## DIRECTIONS
Copy out the passage on hagfish slime below word for word, including its punctuation and spelling.

## PAGE EXCERPT

■ ■ ■ ■

Slime that is released by hagfish as a defence mechanism could be used as a basis for manufacturing super hydrogels, say researchers. The slime is released into seawater and solidifies when the fish is in danger of predation, and scientists found that this could be harnessed for everyday human lives.
The new study found that biopolymers could be added to the secretion to stabilise it – meaning it will not collapse after long periods of time. Without these biopolymers, the hagfish goo eventually flops out of its solidified state.
Simon Kuster, researcher on the study, said: "As a chemist and material scientist, I couldn't help but wonder what this slime consists of and what factors allow it to immobilise such enormous amounts of water."
The scientists showed that this mucus can stabilised, and then used as a nature-inspired super hydrogel. Hydrogels are gels made almost entirely of water, and are used in disposable nappies, adhesive plasters, farming irrigation systems, and even in the food industry.

■ ■ ■ ■

## PROVIDED MATERIAL
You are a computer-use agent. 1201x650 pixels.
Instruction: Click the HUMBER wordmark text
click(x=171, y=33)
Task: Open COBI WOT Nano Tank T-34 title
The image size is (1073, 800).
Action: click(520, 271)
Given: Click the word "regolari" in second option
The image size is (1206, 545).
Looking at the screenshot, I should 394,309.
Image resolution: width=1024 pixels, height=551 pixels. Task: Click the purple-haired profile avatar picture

■ ■ ■ ■

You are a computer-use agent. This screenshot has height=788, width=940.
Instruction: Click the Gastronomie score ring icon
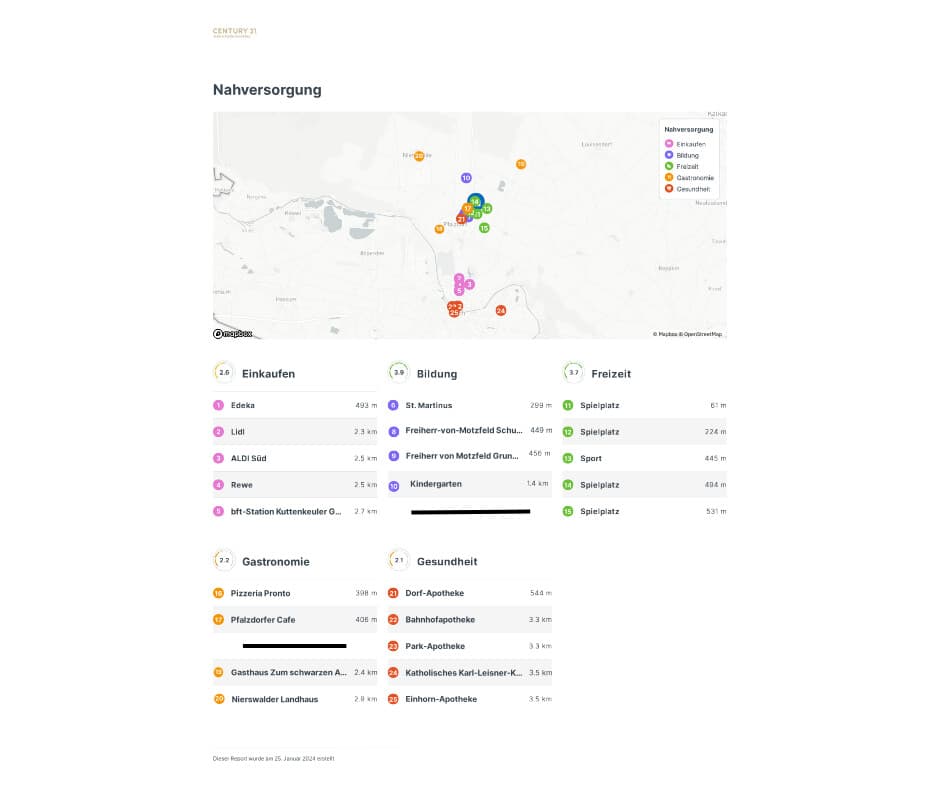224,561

■ ■ ■ ■

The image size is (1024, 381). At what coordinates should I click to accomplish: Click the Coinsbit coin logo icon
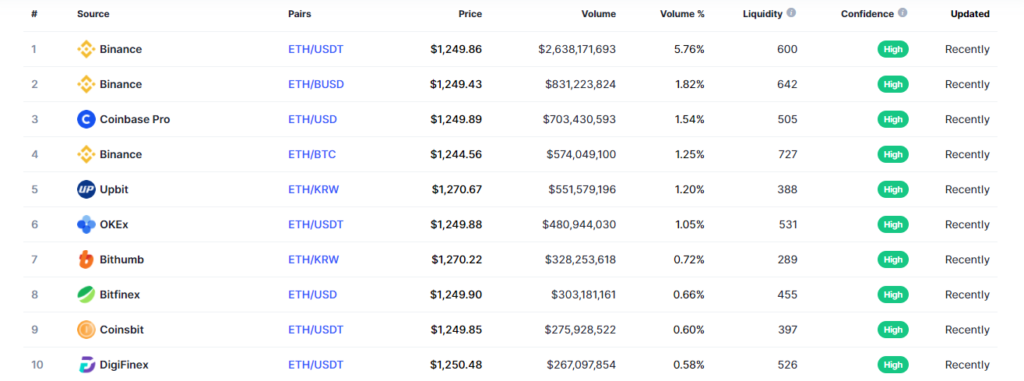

■ ■ ■ ■

## RESULT OF THE TASK
Slime that is released by hagfish as a defence mechanism could be used as a basis for manufacturing super hydrogels, say researchers. The slime is released into seawater and solidifies when the fish is in danger of predation, and scientists found that this could be harnessed for everyday human lives.
The new study found that biopolymers could be added to the secretion to stabilise it – meaning it will not collapse after long periods of time. Without these biopolymers, the hagfish goo eventually flops out of its solidified state.
Simon Kuster, researcher on the study, said: "As a chemist and material scientist, I couldn't help but wonder what this slime consists of and what factors allow it to immobilise such enormous amounts of water."
The scientists showed that this mucus can stabilised, and then used as a nature-inspired super hydrogel. Hydrogels are gels made almost entirely of water, and are used in disposable nappies, adhesive plasters, farming irrigation systems, and even in the food industry.